**GOAL OF THE EXERCISE:** Starting with the line with "Viewport: 1570px width, 739px height." in the entries below and going on through the line with "Screen dimensions: 794x400", output every line exactly and nothing more. No pictures.

:: GIVEN DATA ::

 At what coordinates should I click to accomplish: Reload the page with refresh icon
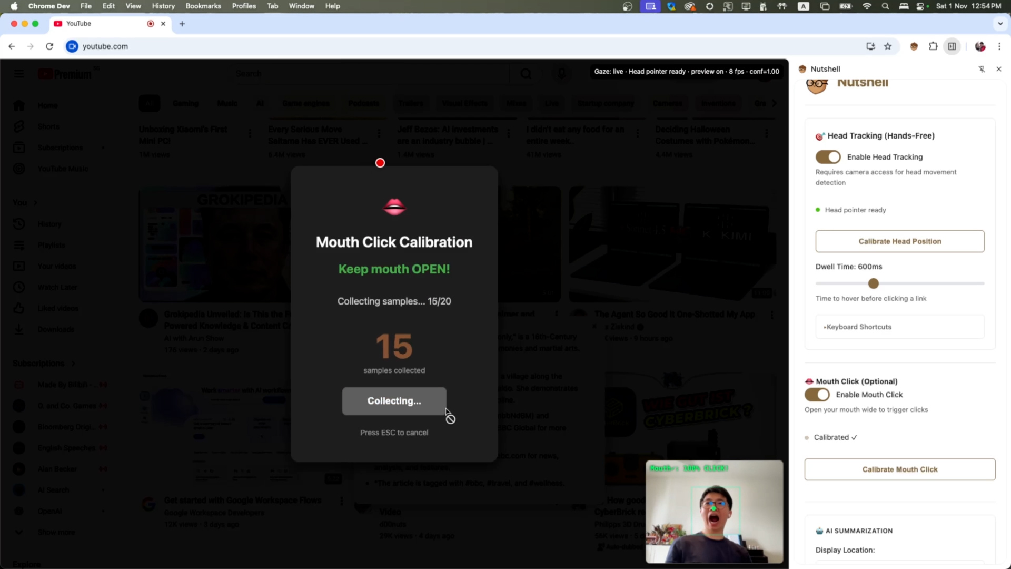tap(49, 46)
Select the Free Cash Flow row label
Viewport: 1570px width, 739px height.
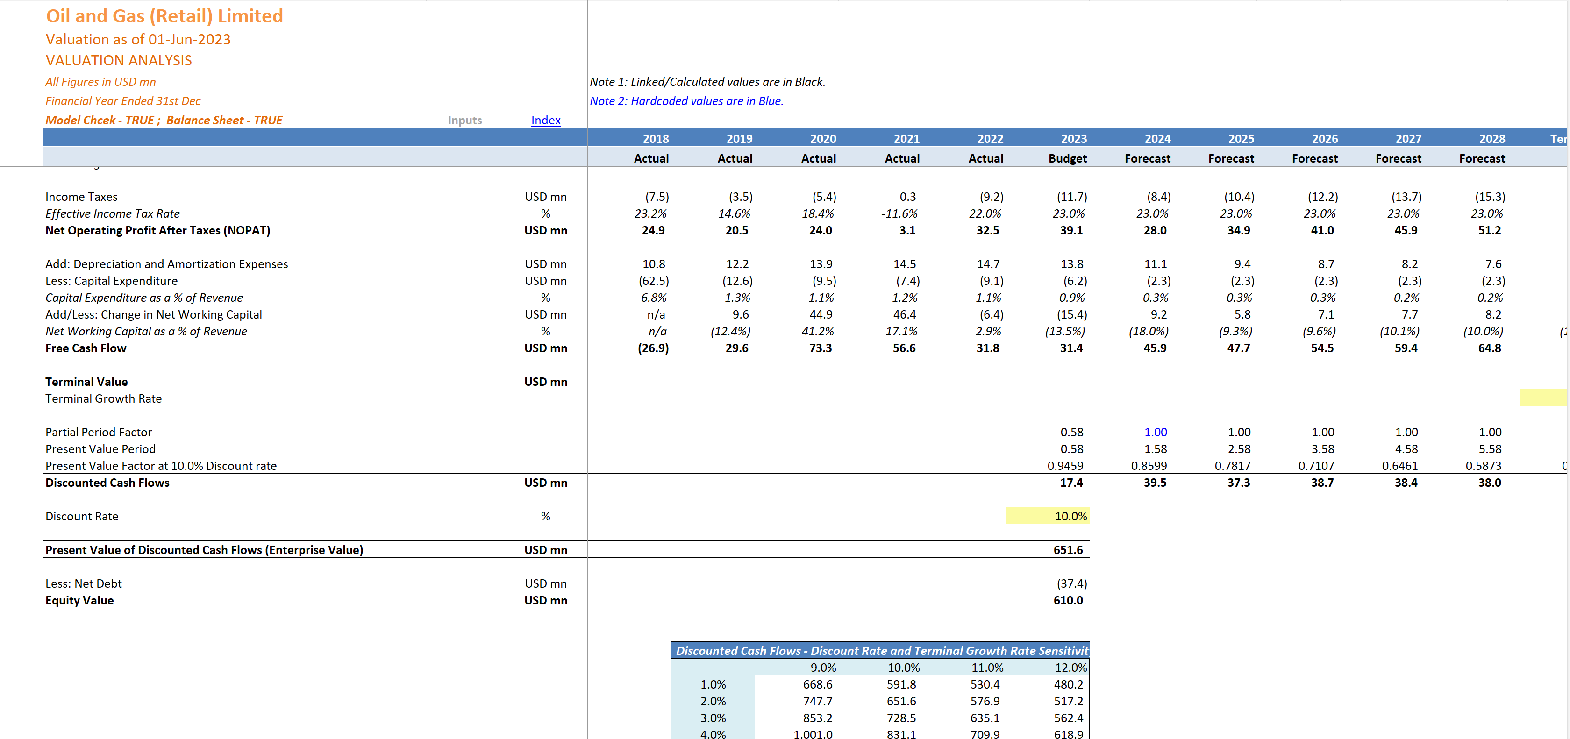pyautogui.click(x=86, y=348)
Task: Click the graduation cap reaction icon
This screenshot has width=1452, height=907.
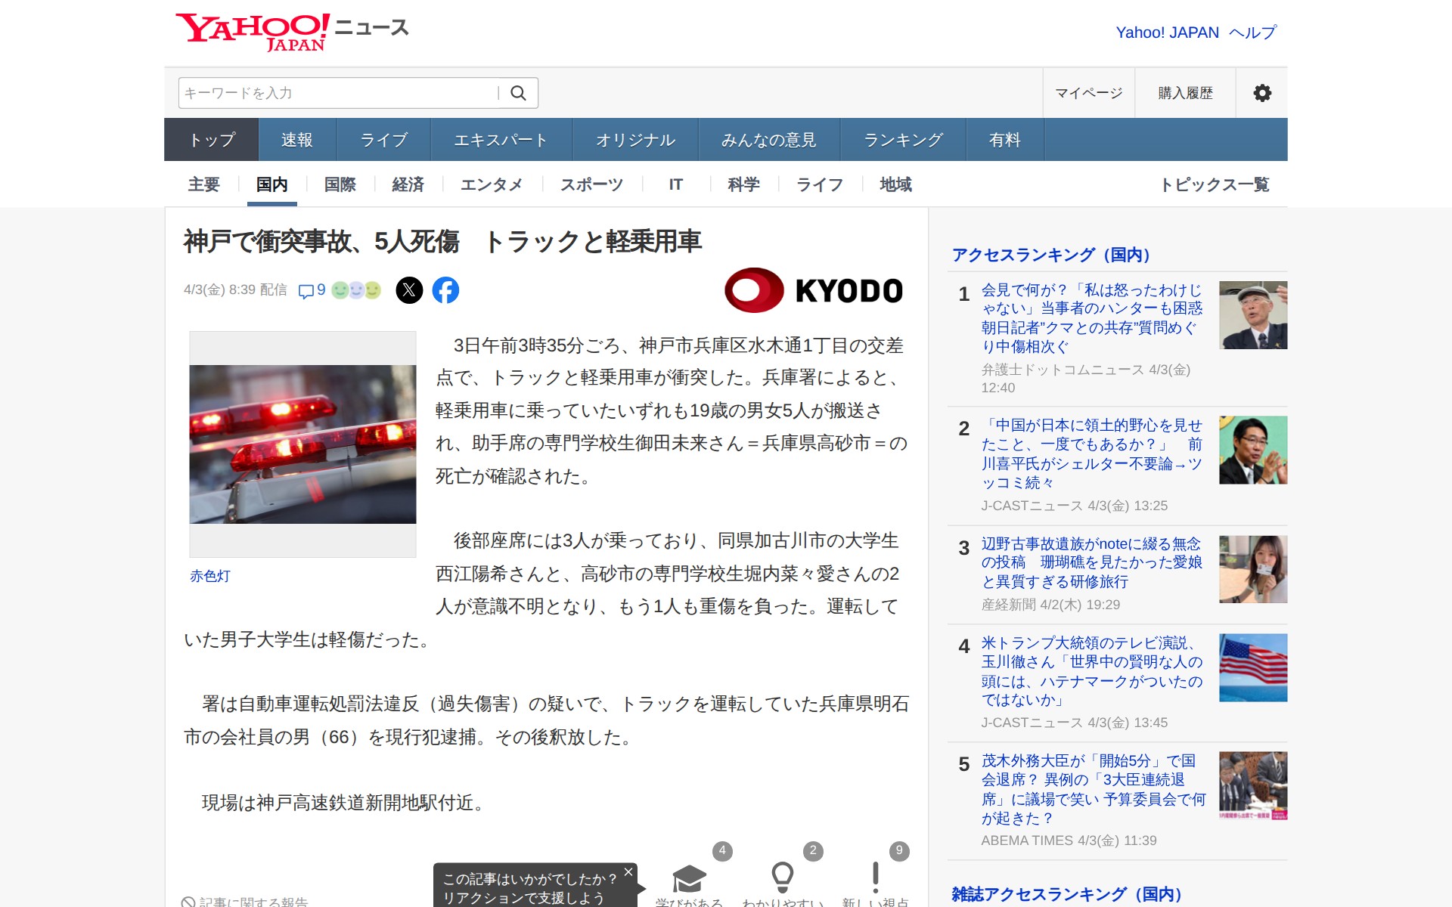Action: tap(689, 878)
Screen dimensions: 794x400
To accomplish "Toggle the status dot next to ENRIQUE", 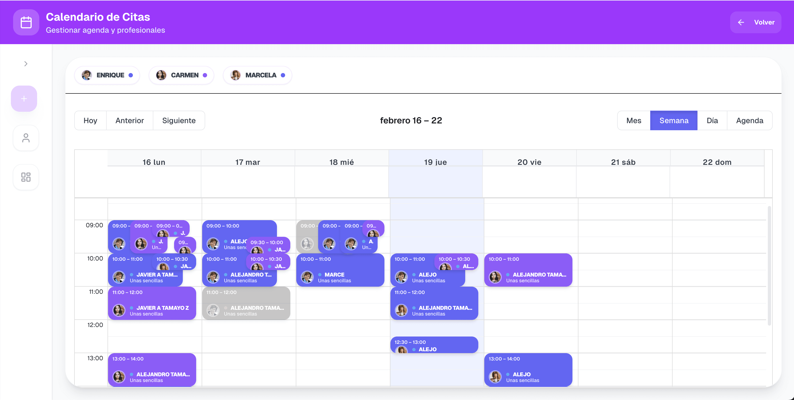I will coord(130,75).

:::

**EXERCISE RESULT:**
Viewport: 1570px width, 739px height.
pyautogui.click(x=86, y=348)
Task: Click the graduation cap reaction icon
This screenshot has width=1452, height=907.
Action: tap(689, 878)
Screen dimensions: 794x400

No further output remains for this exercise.